[GIVEN TEXT]:
==========

The failure of a tiny and allegedly fraud-riddled Massachusetts credit union could cost the federal government millions in insurance payouts.

Berkshire Credit Union, Pittsfield, which had about $158,000 in assets, was shut down by Massachusetts regulators on March 22. So far, depositor claims against the National Credit Union Share Insurance Fund total $2.7 million.

"It's reasonable to expect some (outflows), but it's too early to tell the extent," said Bob Loftus, director of public and congressional affairs for the National Credit Union Administration.

Agency sources said that since last June, Martin Siegel, manager of the credit union and a prominent Pittsfield businessman, diverted Berkshire's deposits to an ice cream company he owned. The Federal Bureau of Investigation is also after Mr. Siegel for allegedly stealing $10 million from about 20 investors in that company.

Earlier this month Mr. Siegel suffered a heart attack; he is in a Boston hospital.

Mr. Siegel apparently lured money into the credit union by offering deposit yields as high as 12%, NCUA sources said.

Though some people questioned how the credit union could offer such high returns, others trusted him completely, agency sources said.

"The only explanation was that this is a guy who was sort of like a brother, uncle, and father all wrapped up into one," one source said.

==========

[WORK TO BE COMPLETED]:
Reproduce the passage of the Berkshire Credit Union article word for word, starting with "The failure of" and going on through "in that company.". The data that follows has nothing to do with this text.

[PROVIDED MATERIAL]:
==========

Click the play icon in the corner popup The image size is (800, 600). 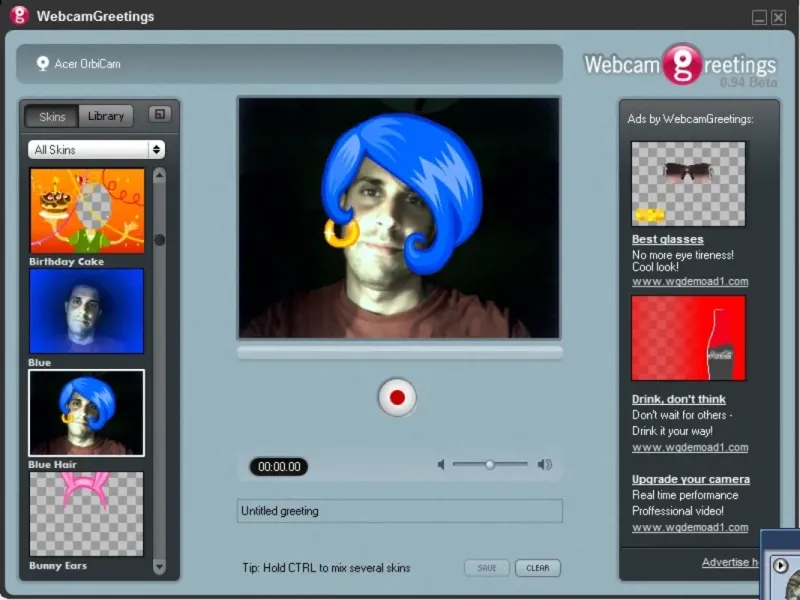pyautogui.click(x=780, y=565)
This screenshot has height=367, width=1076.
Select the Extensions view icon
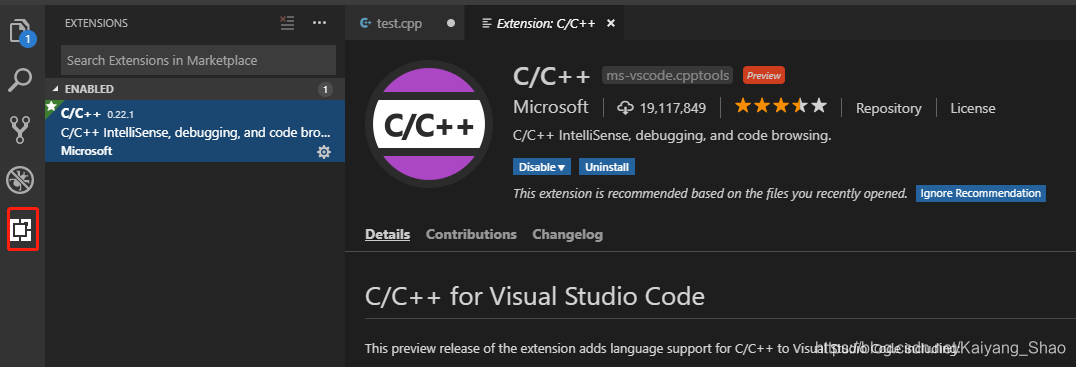click(x=22, y=229)
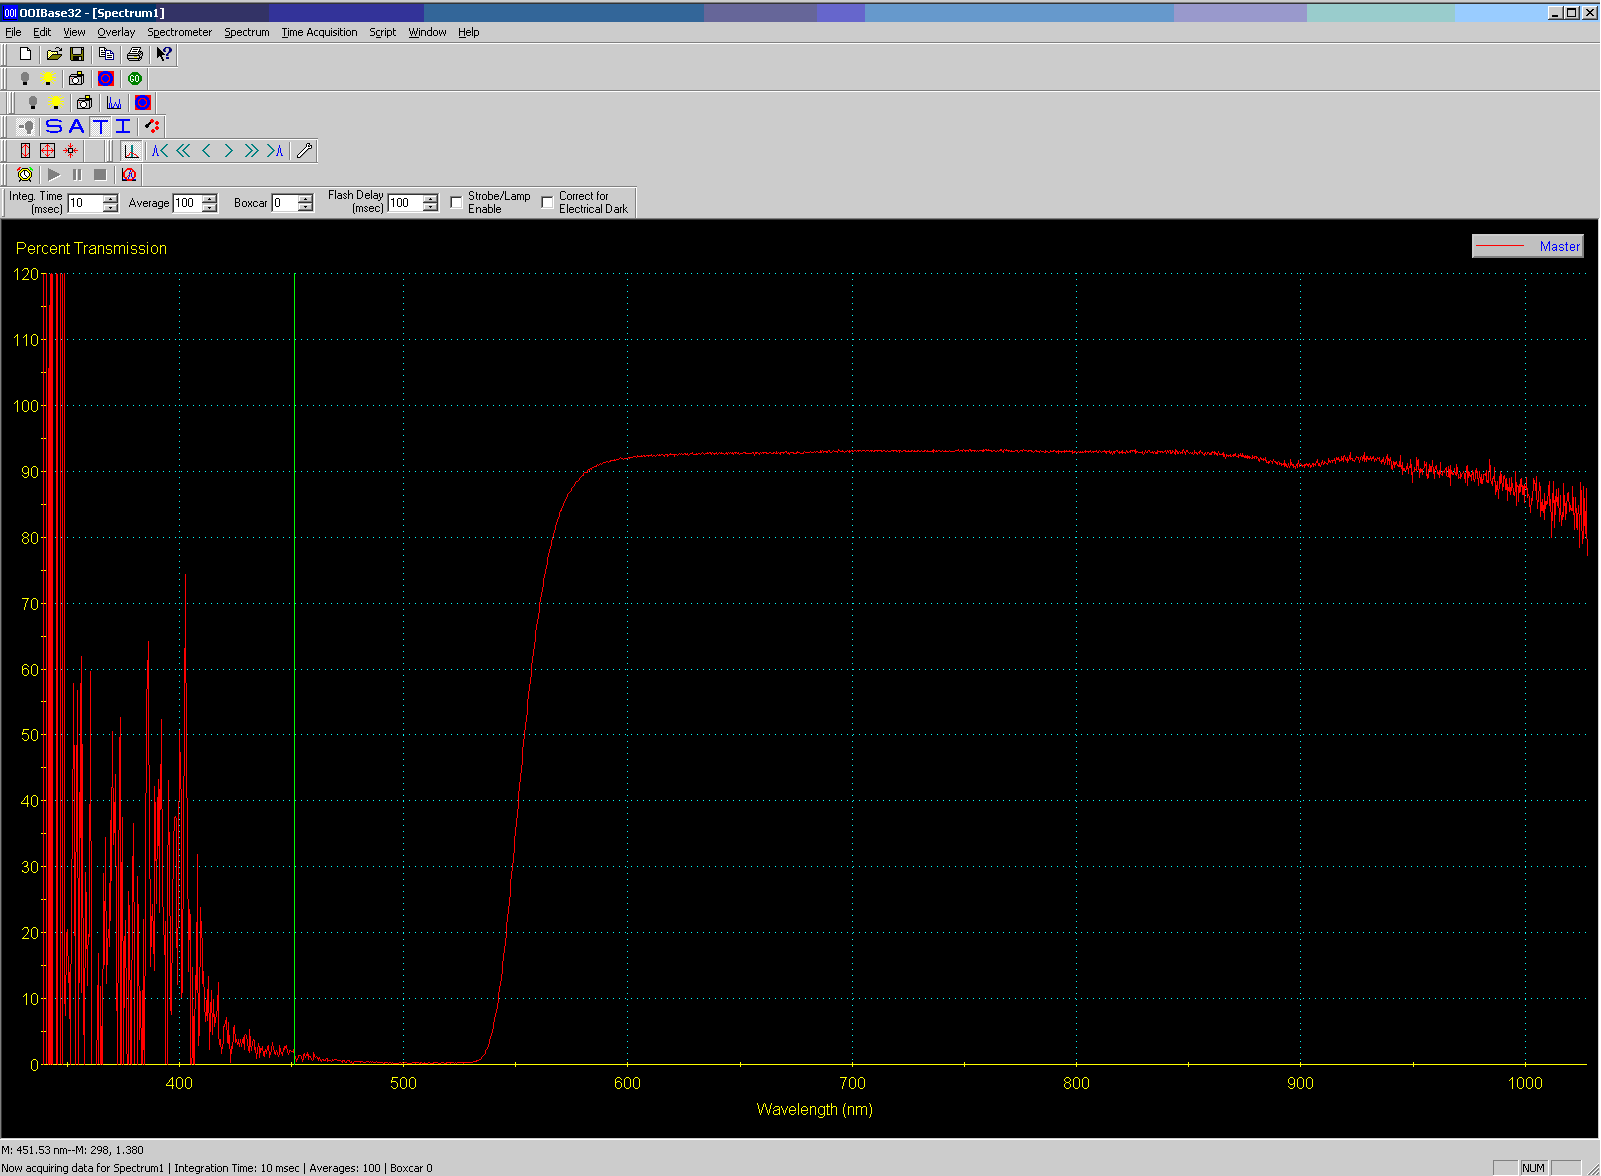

==========

[TASK RESPONSE]:
The failure of a tiny and allegedly fraud-riddled Massachusetts credit union could cost the federal government millions in insurance payouts.

Berkshire Credit Union, Pittsfield, which had about $158,000 in assets, was shut down by Massachusetts regulators on March 22. So far, depositor claims against the National Credit Union Share Insurance Fund total $2.7 million.

"It's reasonable to expect some (outflows), but it's too early to tell the extent," said Bob Loftus, director of public and congressional affairs for the National Credit Union Administration.

Agency sources said that since last June, Martin Siegel, manager of the credit union and a prominent Pittsfield businessman, diverted Berkshire's deposits to an ice cream company he owned. The Federal Bureau of Investigation is also after Mr. Siegel for allegedly stealing $10 million from about 20 investors in that company.